4.1. Why we share personal data
We have agreements with third parties that may receive your personal data, as they need it to carry out certain business activities for us.
As IBFD in its role of data controller is responsible for the personal data we collect from you, we only work with parties that are GDPR-compliant. We (will) have detailed data processing agreements in place with these parties, that outline that any personal data obtained from IBFD is to be kept confidential, and that personal data may only be processed at the direct and precise instruction of IBFD and solely for the purpose defined by IBFD. In case such an agreement is terminated, any personal data in the possession of the third party is either returned to IBFD or deleted.
Recipients of your personal data can be other data controllers, data processors, third party licensees, third countries and international organizations.
4.2. Who we share personal data with
Other data controllers
IBFD has concluded content licenses with other organizations, whom we provide with our published material. The organizations provide us with the personal data of their users (e-mail or IP addresses) that we require to fulfil our obligations, and we provide IBFD content to these end users.
If the content license specifies that IBFD shall determine the means and purpose of the processing of the users’ data, then IBFD is the data controller for the personal data of the organizations’ users.
Note to the end user:
If you use an e-mail or IP address provided by an organization you are affiliated with, e.g. your employer, to access IBFD products and services, that organization may access and process your personal data. IBFD may report to your organization on your usage of our products and services. Please direct your privacy inquiries to your organization’s administrator.
Data processors
IBFD makes use of various types of companies that process data on behalf of IBFD to help us with our daily operations. As stated above, IBFD has concluded or will conclude a GDPR-compliant data processing agreement with such companies.
Categories of data processors used by IBFD:
- Printing companies
- Distributors (for delivery of print content)
- Marketing agencies
- IT service providers
- Hosting companies
- Web analytics services
- Translation agencies
- Legal consultants
- HRM administration companies
- Debt collecting agencies
Third party licensees
IBFD has license agreements with several carefully selected third parties, allowing them to use or sell IBFD content in order to attain a wide spread of IBFD’s information and maximum exposure for its authors. Vice versa, IBFD has agreements in place with third parties that deliver content to IBFD for further use or distribution. These parties may need to obtain personal data from IBFD, or send personal data to IBFD, for example for the purpose of order fulfilment.
Categories of third parties licensed by IBFD:
- Resellers
- Publishing companies
- Academic institutions
- Online training developers
IBFD will not share your personal data with any third parties other than those we have license agreements with, without your prior consent.
Third countries and international organizations
As an international organization with offices in four countries and with a global network of clients (e.g. customers, third party licensees) and suppliers (e.g. authors, printers), IBFD may need to transfer your personal data to (international organizations operating in) countries outside the European Economic Area (EEA).

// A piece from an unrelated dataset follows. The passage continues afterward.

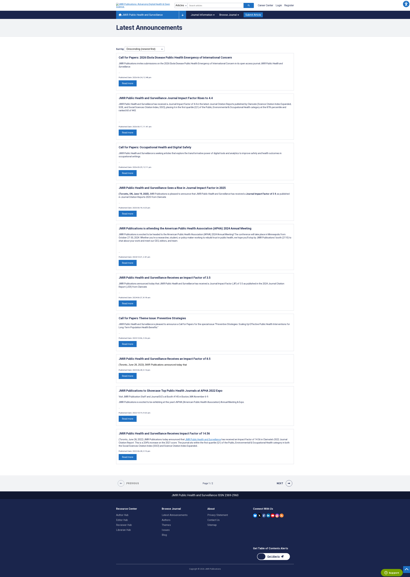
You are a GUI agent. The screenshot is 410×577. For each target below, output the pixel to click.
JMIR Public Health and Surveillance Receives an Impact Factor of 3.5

The countries in the EEA are covered by the GDPR: they all have to comply with the data protection principles set out in the Regulation, which guarantees the protection of your personal data when transferred between EEA countries. The European Commission (EC) has declared that the transfer of data to countries outside the EEA may only take place if the level of protection guaranteed by the GDPR is not undermined.
The EC has taken a number of ‘adequacy decisions’ for non-EU countries that the EC considers to have an adequate level of protection: a full list can be found here.

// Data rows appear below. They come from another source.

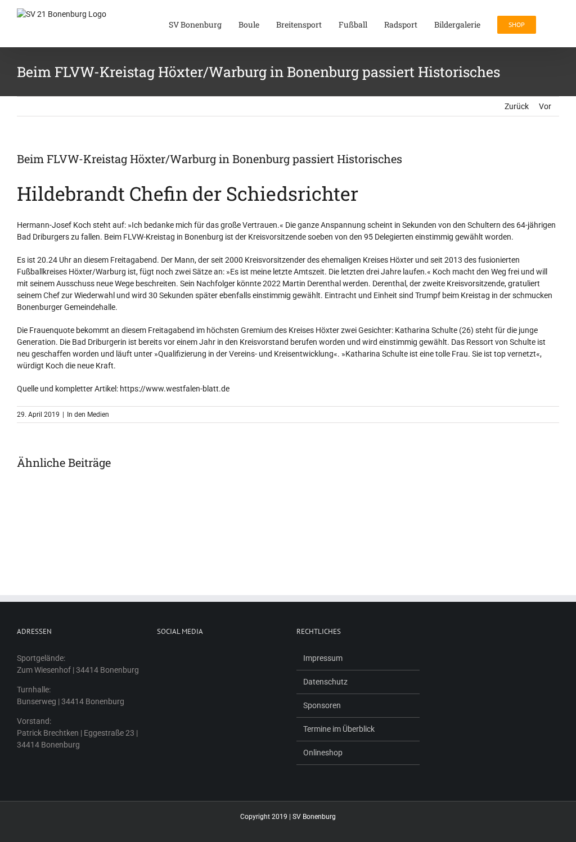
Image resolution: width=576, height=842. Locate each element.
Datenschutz (325, 681)
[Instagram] (175, 658)
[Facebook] (160, 658)
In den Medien (88, 414)
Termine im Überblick (339, 728)
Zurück (517, 106)
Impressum (323, 658)
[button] (556, 23)
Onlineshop (323, 752)
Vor (545, 106)
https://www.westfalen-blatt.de (175, 388)
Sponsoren (322, 705)
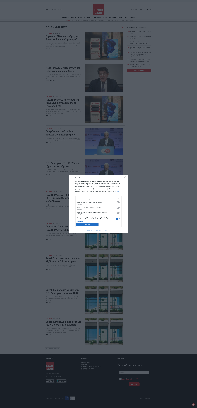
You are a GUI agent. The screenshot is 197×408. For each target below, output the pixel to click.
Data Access (98, 230)
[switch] (118, 202)
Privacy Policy (107, 230)
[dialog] (98, 204)
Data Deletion (89, 230)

To enable the transfer of data to countries that have not (yet) been labeled ‘safe’, the European Commission has established a number of Standard Contractual Clauses that can be used in agreements with parties in these countries, in order to safeguard the protection of your personal data.
In cases where IBFD may need to transfer your personal data to (international organizations operating in) third countries, we will ensure that an agreement is in place that includes the relevant Standard Contractual Clauses and outlines precisely which data may be processed, how it may be processed and for which purpose, and which laws and regulations apply.